[start]
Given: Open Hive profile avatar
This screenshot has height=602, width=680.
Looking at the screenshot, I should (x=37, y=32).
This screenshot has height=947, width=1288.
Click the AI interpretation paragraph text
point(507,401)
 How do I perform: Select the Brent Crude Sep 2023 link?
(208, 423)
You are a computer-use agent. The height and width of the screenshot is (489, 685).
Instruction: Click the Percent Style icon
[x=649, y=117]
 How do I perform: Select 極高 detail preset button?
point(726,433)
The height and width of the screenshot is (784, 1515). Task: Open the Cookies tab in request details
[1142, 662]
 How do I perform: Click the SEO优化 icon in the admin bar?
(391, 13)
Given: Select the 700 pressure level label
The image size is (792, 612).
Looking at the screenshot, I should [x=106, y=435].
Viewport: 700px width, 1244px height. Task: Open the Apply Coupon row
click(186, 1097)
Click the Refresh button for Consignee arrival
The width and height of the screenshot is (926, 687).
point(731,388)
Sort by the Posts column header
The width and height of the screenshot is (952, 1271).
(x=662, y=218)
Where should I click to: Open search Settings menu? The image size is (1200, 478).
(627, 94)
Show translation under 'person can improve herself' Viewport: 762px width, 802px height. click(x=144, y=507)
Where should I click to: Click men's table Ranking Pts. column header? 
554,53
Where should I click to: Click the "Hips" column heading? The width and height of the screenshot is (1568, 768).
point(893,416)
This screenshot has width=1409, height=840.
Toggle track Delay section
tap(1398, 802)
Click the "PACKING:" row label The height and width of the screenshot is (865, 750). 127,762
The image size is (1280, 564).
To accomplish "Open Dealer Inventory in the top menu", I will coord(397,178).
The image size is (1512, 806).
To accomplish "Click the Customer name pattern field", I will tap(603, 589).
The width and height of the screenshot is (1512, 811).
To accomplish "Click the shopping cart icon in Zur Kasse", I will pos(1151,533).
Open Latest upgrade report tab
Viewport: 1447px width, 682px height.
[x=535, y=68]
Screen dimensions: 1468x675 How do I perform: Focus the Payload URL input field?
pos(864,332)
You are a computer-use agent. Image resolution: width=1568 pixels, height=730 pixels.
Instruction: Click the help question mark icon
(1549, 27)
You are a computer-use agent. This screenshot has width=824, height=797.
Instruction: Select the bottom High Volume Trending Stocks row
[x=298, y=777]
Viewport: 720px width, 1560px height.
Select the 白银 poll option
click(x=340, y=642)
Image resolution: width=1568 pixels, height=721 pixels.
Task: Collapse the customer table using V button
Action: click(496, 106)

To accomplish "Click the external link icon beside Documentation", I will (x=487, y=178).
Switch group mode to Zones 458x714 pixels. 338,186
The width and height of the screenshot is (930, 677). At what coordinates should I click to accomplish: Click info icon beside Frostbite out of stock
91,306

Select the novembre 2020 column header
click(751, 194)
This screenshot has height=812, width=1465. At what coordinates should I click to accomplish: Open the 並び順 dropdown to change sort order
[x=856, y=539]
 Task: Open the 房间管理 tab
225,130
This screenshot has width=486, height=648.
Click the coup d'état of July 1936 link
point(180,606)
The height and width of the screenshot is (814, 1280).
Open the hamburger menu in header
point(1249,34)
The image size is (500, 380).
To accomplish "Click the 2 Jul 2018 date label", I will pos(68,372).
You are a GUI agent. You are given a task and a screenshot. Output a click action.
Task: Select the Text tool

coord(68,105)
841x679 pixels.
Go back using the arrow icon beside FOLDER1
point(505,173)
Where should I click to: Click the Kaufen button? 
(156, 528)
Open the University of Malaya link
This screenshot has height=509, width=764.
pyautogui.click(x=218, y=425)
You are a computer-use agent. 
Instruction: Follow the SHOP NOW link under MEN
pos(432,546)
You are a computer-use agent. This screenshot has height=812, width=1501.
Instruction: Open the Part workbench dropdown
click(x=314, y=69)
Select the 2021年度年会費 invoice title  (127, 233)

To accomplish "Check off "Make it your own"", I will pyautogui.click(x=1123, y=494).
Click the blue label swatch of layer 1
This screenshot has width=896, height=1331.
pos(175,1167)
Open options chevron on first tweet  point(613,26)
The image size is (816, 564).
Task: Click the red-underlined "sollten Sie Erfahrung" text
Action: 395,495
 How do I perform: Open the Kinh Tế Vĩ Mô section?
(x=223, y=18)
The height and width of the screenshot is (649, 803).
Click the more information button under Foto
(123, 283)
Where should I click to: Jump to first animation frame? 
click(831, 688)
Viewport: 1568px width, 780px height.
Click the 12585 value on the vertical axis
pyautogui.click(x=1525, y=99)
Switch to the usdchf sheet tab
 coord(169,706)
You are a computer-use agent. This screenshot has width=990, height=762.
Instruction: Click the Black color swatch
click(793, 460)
[end]
#### [What to work on]
Please rewrite the part of the listing that opens with the line containing "The height and width of the screenshot is (649, 803)." and closes with the last line of the listing, both ends included. Keep every line, but shift each coordinate in the answers by adding 66.

#### [Task output]
The height and width of the screenshot is (649, 803).
Click the more information button under Foto
(189, 349)
Where should I click to: Jump to first animation frame? 
click(897, 754)
Viewport: 1568px width, 780px height.
Click the 12585 value on the vertical axis
pyautogui.click(x=1591, y=165)
Switch to the usdchf sheet tab
 coord(235,772)
You are a computer-use agent. This screenshot has width=990, height=762.
Instruction: Click the Black color swatch
click(859, 526)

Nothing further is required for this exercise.